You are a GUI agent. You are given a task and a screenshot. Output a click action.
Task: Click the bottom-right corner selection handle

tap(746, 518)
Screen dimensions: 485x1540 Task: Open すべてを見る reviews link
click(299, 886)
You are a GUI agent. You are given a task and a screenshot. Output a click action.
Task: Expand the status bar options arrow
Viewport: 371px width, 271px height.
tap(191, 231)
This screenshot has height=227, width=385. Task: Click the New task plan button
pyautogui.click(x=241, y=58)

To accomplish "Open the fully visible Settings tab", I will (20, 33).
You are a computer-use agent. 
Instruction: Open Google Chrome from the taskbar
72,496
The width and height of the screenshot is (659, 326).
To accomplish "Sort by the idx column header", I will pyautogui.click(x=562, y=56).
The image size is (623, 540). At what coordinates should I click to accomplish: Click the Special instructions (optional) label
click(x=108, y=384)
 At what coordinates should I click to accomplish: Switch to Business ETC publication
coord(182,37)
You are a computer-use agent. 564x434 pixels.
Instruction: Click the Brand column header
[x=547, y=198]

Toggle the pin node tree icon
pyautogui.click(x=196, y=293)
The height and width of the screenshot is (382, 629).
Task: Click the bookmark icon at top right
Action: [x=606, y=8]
■ ■ ■ ■ ■ ■ ■
*TASK GOAL:* Return every line of the material above word for word, leaving nothing out and changing nothing.

*TASK ANSWER:*
You are a GUI agent. You are given a task and a screenshot. Output a click action.
Task: Click the bottom-right corner selection handle

tap(746, 518)
Screen dimensions: 485x1540 Task: Open すべてを見る reviews link
click(299, 886)
You are a GUI agent. You are given a task and a screenshot. Output a click action.
Task: Expand the status bar options arrow
Viewport: 371px width, 271px height.
tap(191, 231)
This screenshot has height=227, width=385. Task: Click the New task plan button
pyautogui.click(x=241, y=58)

To accomplish "Open the fully visible Settings tab", I will (20, 33).
You are a computer-use agent. 
Instruction: Open Google Chrome from the taskbar
72,496
The width and height of the screenshot is (659, 326).
To accomplish "Sort by the idx column header", I will pyautogui.click(x=562, y=56).
The image size is (623, 540). At what coordinates should I click to accomplish: Click the Special instructions (optional) label
click(x=108, y=384)
 At what coordinates should I click to accomplish: Switch to Business ETC publication
coord(182,37)
You are a computer-use agent. 564x434 pixels.
Instruction: Click the Brand column header
[x=547, y=198]

Toggle the pin node tree icon
pyautogui.click(x=196, y=293)
The height and width of the screenshot is (382, 629).
Task: Click the bookmark icon at top right
Action: [x=606, y=8]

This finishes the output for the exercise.